The Pharmacy2U Online Doctor Service offers a fast and discrete consultation service for Saxenda. Saxenda (liraglutide) was licensed as a treatment for weight loss in the USA in September 2014 and is now licensed within the UK for weight loss.
What are the key benefits of Saxenda?
The effectiveness of Saxenda to promote weight loss has been proved in clinical trials in thousands of men. Results from the SCALE Obesity and Pre-diabetes phase 3a trial were published in May 2014. In the trial, 3,731 people show that after 56 weeks of treatment, liraglutide 3mg, in conjunction with diet and exercise, was associated with an 8% loss of body weight. This was significantly better than the weight loss achieved with placebo treatment of 2.6%.
These findings were extended in June 2014 by the primary results from SCALE Diabetes trial presented at the 74th Annual Scientific Sessions of the American Diabetes Association. This confirmed that a higher dose of 3mg liraglutide is more effective than a 1.8mg dose and both are more effective than no treatment at all.
Further evidence was presented in November 2014 and new data from the P3a SCALE Obesity and Pre-diabetes trial was presented at Obesity Week 2014, the 2nd Annual Congress of The American Society for Metabolic and Bariatric Surgery and The Obesity Society. In the liraglutide 3mg group, 92% of patients lost weight, in combination with diet and exercise, compared with 65% on the placebo treatment in the 56-week study. Patients treated with liraglutide experienced statistically significantly better weight loss of 9.2% compared with a 3.5% reduction in the no treatment group. Patients who received liraglutide were also seen to experience improvements in quality of life scores, showing improved well-being.
How does Saxenda work?
Saxenda acts in the same way a substance that our body produces – GLP-1 – does. GLP-1 is a hormone released after the ingestion of food and helps to regulate blood sugar. Saxenda also works to decrease the production of glucagon, a hormone that opposes insulin, slows down the emptying of the stomach and lowers hunger and increases satiety.
How do I use Saxenda?
Saxenda is administered as a daily injection.

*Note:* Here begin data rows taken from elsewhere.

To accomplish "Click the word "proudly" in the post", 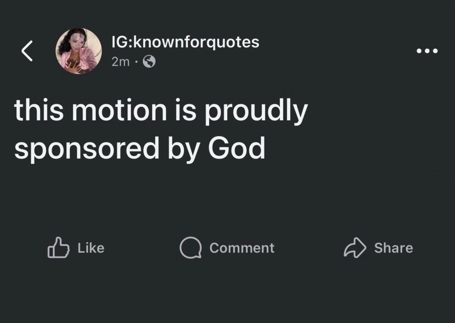I will (256, 112).
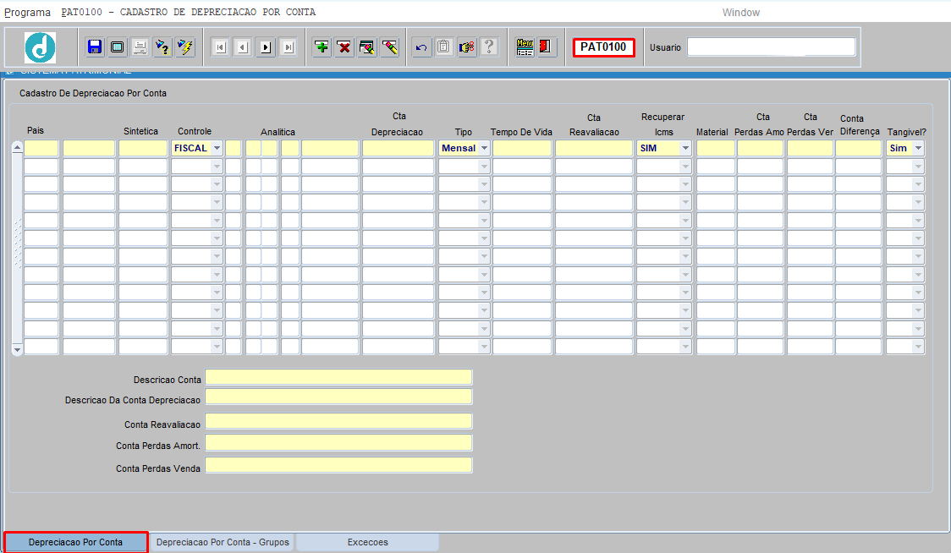
Task: Click the undo arrow icon in toolbar
Action: 421,47
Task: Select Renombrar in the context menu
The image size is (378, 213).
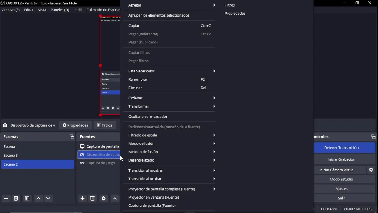Action: tap(138, 79)
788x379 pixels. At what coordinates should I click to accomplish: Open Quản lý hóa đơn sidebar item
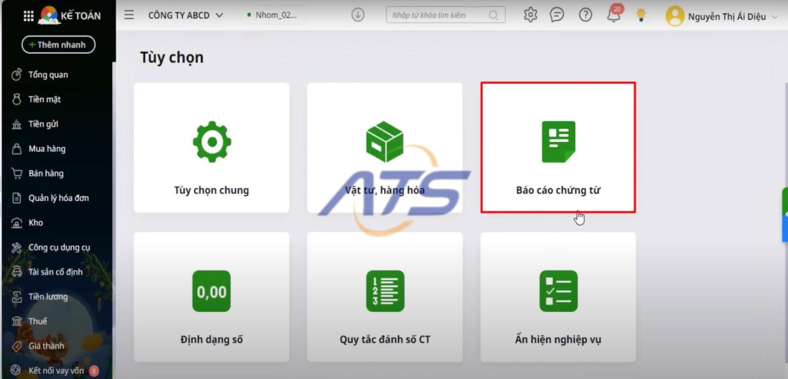[58, 198]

Is Saxenda suitable for me?
Limitations of use are yet to be finalised, but will probably be similar to the limitations of use for Victoza:
- Is not indicated for treatment of type 2 diabetes
- Should not be used in combination with any other GLP-1 receptor agonist
- Should not be used with insulin
- The use of Saxenda will not be recommended if you have severe kidney disease or you are on dialysis.
- There is little experience with this medicine in patients with liver problems. It will not be recommended if you have liver disease.

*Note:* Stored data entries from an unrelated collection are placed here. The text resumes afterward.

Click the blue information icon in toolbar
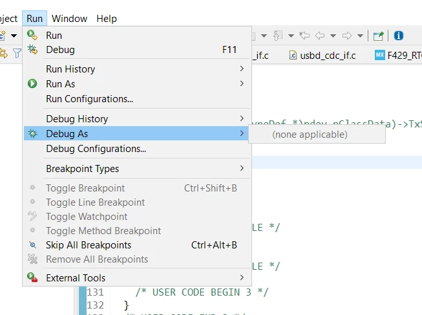Viewport: 422px width, 315px height. 399,36
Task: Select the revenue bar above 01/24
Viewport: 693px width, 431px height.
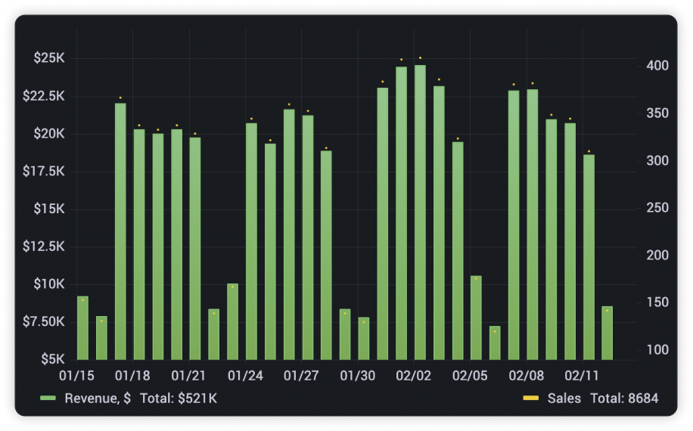Action: pyautogui.click(x=251, y=241)
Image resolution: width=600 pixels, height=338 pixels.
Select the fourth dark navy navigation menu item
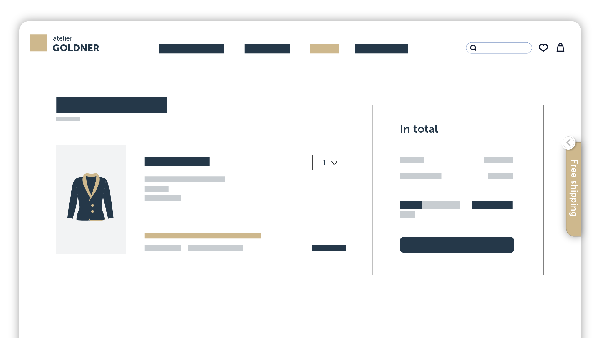pyautogui.click(x=381, y=48)
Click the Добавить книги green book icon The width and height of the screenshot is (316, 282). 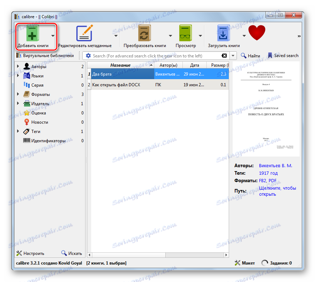(x=32, y=34)
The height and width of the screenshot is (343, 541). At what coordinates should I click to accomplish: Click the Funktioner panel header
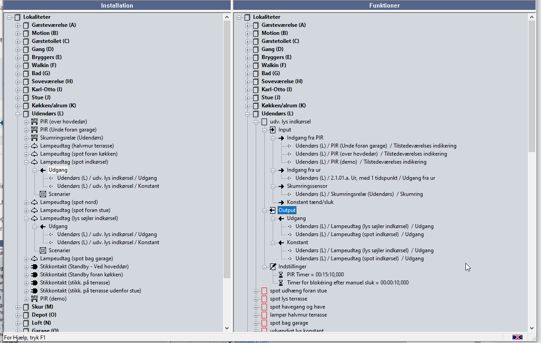384,5
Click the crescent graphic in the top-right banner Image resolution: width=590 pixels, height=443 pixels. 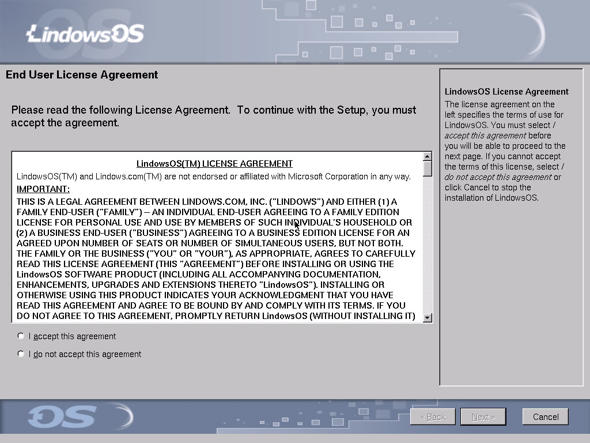tap(533, 32)
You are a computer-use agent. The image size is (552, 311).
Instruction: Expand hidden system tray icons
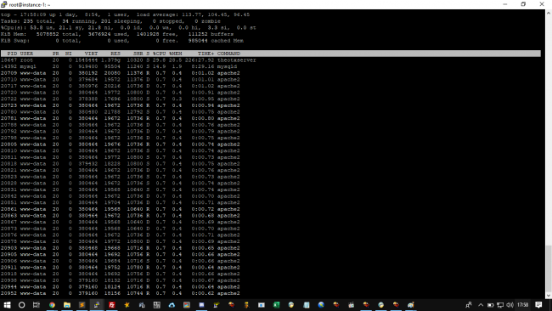click(481, 305)
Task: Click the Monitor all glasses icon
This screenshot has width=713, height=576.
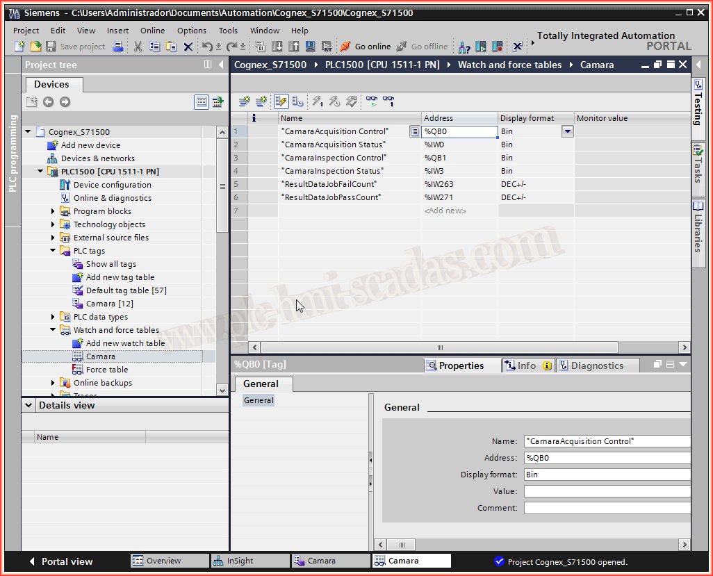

- There is little to no experience with this medicine in patients with heart failure. It will not be recommended if you have severe heart failure.

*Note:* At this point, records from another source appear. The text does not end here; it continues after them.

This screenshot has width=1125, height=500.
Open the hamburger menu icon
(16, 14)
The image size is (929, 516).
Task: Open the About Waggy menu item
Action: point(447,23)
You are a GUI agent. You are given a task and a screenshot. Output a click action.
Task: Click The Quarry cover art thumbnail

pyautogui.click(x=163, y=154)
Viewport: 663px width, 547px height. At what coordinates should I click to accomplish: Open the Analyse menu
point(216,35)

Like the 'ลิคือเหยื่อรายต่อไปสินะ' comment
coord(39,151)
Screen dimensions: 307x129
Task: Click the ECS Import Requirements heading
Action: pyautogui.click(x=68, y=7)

- This medicine will not be recommended if you have a severe stomach or gut problem which results in delayed stomach emptying (called gastroparesis), or inflammatory bowel disease.
- If you have thyroid disease including thyroid nodules and enlargement of the thyroid gland, consult your doctor.
What are the side effects of Saxenda?
When initiating treatment with Saxenda, you may in some cases experience loss of fluids/dehydration, e.g. in case of vomiting, nausea and diarrhoea. It is important to avoid dehydration by drinking plenty of fluids. Contact your doctor if you have any questions or concerns.
Side effects of Saxenda have yet to be published but will probably be similar to the side effect of Victoza as follows:
Very common side effects
- Nausea (feeling sick). This usually goes away over time.
- Diarrhoea. This usually goes away over time.
Common side effects:
- Hypoglycaemia (low blood sugar). The warning signs of low blood sugar may come on suddenly and can include: cold sweat, cool pale skin, headache, fast heartbeat, feeling sick, feeling very hungry, changes in vision, feeling sleepy, feeling weak, nervous, anxious, confused, difficulty concentrating, shaking (tremor). Your doctor will tell you how to treat low blood sugar and what to do if you notice these warning signs.
- Inflamed stomach (gastritis). The signs include stomach pain, nausea and vomiting.
- Gastro-oesophageal reflux disease (GORD). The signs include heartburn.
- Painful or swollen tummy (abdomen).
- Abdominal discomfort.
- Viral infection in stomach.
- Wind (flatulence).
- Decreased appetite.
- Common cold.
- Injection site reactions (such as bruising, pain, irritation, itching and rash).
Uncommon side effects
- Thyroid events - like nodules, increased blood calcitonin and goiters.